The Nursing Home Financial Transparency Act, sponsored by Sen. Dawn Euer, D-Newport, and Rep. Matthew Dawson, D-East Providence:The bill, which hadn't been introduced as of press time, would require nursing homes to submit "annual, audited financial statements that include detailed income, expenses, and cash flow," according to a news release. They would also need to provide information about their ownership structures, which can be extremely difficult to find (and hard to understand.)"By making these reports publicly accessible, the bill seeks to end the era of financial manipulation that has diverted essential funds from resident care," the coalition says.

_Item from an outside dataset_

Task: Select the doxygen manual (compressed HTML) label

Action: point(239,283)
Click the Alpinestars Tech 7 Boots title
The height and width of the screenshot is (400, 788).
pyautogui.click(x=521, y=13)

Failure to enforce staffing law prompts new strategy

The Nursing Home Staffing and Quality Care Act, which passed in 2021, led to immediate backlash. Citing an unprecedented labor shortage, industry lobbyists argued that nursing homes couldn't comply with the staffing requirements set out in the law, and that the resulting fees would put them out of business.

In response, McKee repeatedly delayed implementation of the law, and his administration failed to enforce it once it went into effect. Although no nursing homes have been fined, he issued an executive order in December that indefinitely suspended all penalties for potential violations. That order was renewed on Wednesday.

Union leaders have consistently argued that many for-profit nursing homes are raking in profits and facing a staffing shortage only because they refuse to increase wages for frontline workers. They see the proposed Financial Transparency Act as a way to prevent them from crying wolf and claiming to be in financial distress.

At a Thursday news conference, supporters recounted harrowing experiences inside understaffed nursing homes.

“When the pandemic hit, we went from a low-level crisis to a full-blown catastrophe," said Stefania Silvestri, a registered nurse who has worked in nursing homes for more than 20 years. "I would be putting one patient on oxygen and the patient in the next room is on the floor, but I just couldn’t get to them yet. The resident down the hall has a fever of 103 and they’re yelling out in desperation, ‘Help me, help me.’ They’re scared and delirious. There’s no one in sight.”

Jason Travers said that his father, who lived at a Johnston nursing home for four months before he died, once fell between the bed and the wall when he tried to get up to go to the bathroom without help. He lay there for 45 minutes before anyone noticed, Travers said.

“The only reason someone discovered it – it was the lunch crew that was coming to take his tray back,” he said.